◆ TASK OBJECTIVE ◆
Each entry shown below is to be reproduced exactly.

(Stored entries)

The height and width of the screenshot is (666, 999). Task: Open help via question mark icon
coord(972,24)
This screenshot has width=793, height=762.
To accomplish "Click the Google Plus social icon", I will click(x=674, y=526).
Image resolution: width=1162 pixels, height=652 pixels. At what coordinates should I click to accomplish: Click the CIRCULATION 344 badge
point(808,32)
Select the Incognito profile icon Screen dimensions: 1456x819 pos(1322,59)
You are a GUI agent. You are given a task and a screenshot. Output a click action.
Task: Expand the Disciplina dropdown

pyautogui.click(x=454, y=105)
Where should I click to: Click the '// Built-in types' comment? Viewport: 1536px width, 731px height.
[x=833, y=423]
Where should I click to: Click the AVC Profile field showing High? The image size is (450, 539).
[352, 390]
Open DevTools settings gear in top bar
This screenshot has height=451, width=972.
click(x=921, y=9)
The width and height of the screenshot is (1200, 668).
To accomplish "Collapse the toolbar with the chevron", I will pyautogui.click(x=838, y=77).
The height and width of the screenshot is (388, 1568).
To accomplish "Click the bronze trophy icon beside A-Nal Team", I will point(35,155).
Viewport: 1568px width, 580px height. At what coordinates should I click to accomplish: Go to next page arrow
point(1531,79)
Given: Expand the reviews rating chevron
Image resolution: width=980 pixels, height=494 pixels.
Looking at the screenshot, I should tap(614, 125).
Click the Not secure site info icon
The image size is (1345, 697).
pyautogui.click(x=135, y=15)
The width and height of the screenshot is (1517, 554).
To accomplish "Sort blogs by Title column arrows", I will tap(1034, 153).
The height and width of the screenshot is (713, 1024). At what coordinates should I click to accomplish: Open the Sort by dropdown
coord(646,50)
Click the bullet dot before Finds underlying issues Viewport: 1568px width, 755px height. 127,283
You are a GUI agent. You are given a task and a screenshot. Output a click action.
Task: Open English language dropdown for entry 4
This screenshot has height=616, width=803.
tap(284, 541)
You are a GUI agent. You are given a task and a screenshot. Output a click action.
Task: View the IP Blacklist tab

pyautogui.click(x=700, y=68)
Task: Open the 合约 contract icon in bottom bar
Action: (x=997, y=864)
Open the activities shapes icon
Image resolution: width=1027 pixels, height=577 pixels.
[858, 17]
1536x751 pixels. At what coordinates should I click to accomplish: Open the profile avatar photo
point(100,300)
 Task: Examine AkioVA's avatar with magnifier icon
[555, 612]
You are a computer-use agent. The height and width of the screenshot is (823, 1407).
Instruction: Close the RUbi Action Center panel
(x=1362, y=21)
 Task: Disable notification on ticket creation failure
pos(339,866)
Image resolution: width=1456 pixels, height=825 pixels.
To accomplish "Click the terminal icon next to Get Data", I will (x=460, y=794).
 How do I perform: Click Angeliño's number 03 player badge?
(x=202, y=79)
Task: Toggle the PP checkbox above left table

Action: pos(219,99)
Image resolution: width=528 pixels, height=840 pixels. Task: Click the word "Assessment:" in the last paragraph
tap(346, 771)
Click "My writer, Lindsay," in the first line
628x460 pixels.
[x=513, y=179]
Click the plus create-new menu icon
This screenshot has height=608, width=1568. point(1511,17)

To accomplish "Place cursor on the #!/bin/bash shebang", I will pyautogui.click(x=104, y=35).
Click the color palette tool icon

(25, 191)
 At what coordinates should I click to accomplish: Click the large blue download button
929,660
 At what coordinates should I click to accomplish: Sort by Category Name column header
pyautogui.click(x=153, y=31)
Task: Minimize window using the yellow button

◆ TASK RESULT ◆
The height and width of the screenshot is (666, 999). Task: Open help via question mark icon
coord(972,24)
This screenshot has width=793, height=762.
To accomplish "Click the Google Plus social icon", I will click(x=674, y=526).
Image resolution: width=1162 pixels, height=652 pixels. At what coordinates should I click to accomplish: Click the CIRCULATION 344 badge
point(808,32)
Select the Incognito profile icon Screen dimensions: 1456x819 pos(1322,59)
You are a GUI agent. You are given a task and a screenshot. Output a click action.
Task: Expand the Disciplina dropdown

pyautogui.click(x=454, y=105)
Where should I click to: Click the '// Built-in types' comment? Viewport: 1536px width, 731px height.
[x=833, y=423]
Where should I click to: Click the AVC Profile field showing High? The image size is (450, 539).
[352, 390]
Open DevTools settings gear in top bar
This screenshot has height=451, width=972.
click(x=921, y=9)
The width and height of the screenshot is (1200, 668).
To accomplish "Collapse the toolbar with the chevron", I will pyautogui.click(x=838, y=77).
The height and width of the screenshot is (388, 1568).
To accomplish "Click the bronze trophy icon beside A-Nal Team", I will point(35,155).
Viewport: 1568px width, 580px height. At what coordinates should I click to accomplish: Go to next page arrow
point(1531,79)
Given: Expand the reviews rating chevron
Image resolution: width=980 pixels, height=494 pixels.
Looking at the screenshot, I should tap(614, 125).
Click the Not secure site info icon
The image size is (1345, 697).
pyautogui.click(x=135, y=15)
The width and height of the screenshot is (1517, 554).
To accomplish "Sort blogs by Title column arrows", I will tap(1034, 153).
The height and width of the screenshot is (713, 1024). At what coordinates should I click to accomplish: Open the Sort by dropdown
coord(646,50)
Click the bullet dot before Finds underlying issues Viewport: 1568px width, 755px height. 127,283
You are a GUI agent. You are given a task and a screenshot. Output a click action.
Task: Open English language dropdown for entry 4
This screenshot has height=616, width=803.
tap(284, 541)
You are a GUI agent. You are given a task and a screenshot. Output a click action.
Task: View the IP Blacklist tab

pyautogui.click(x=700, y=68)
Task: Open the 合约 contract icon in bottom bar
Action: (x=997, y=864)
Open the activities shapes icon
Image resolution: width=1027 pixels, height=577 pixels.
[858, 17]
1536x751 pixels. At what coordinates should I click to accomplish: Open the profile avatar photo
point(100,300)
 Task: Examine AkioVA's avatar with magnifier icon
[555, 612]
You are a computer-use agent. The height and width of the screenshot is (823, 1407).
Instruction: Close the RUbi Action Center panel
(x=1362, y=21)
 Task: Disable notification on ticket creation failure
pos(339,866)
Image resolution: width=1456 pixels, height=825 pixels.
To accomplish "Click the terminal icon next to Get Data", I will (x=460, y=794).
 How do I perform: Click Angeliño's number 03 player badge?
(x=202, y=79)
Task: Toggle the PP checkbox above left table

Action: pos(219,99)
Image resolution: width=528 pixels, height=840 pixels. Task: Click the word "Assessment:" in the last paragraph
tap(346, 771)
Click "My writer, Lindsay," in the first line
628x460 pixels.
[x=513, y=179]
Click the plus create-new menu icon
This screenshot has height=608, width=1568. point(1511,17)

To accomplish "Place cursor on the #!/bin/bash shebang", I will pyautogui.click(x=104, y=35).
Click the color palette tool icon

(25, 191)
 At what coordinates should I click to accomplish: Click the large blue download button
929,660
 At what coordinates should I click to accomplish: Sort by Category Name column header
pyautogui.click(x=153, y=31)
Task: Minimize window using the yellow button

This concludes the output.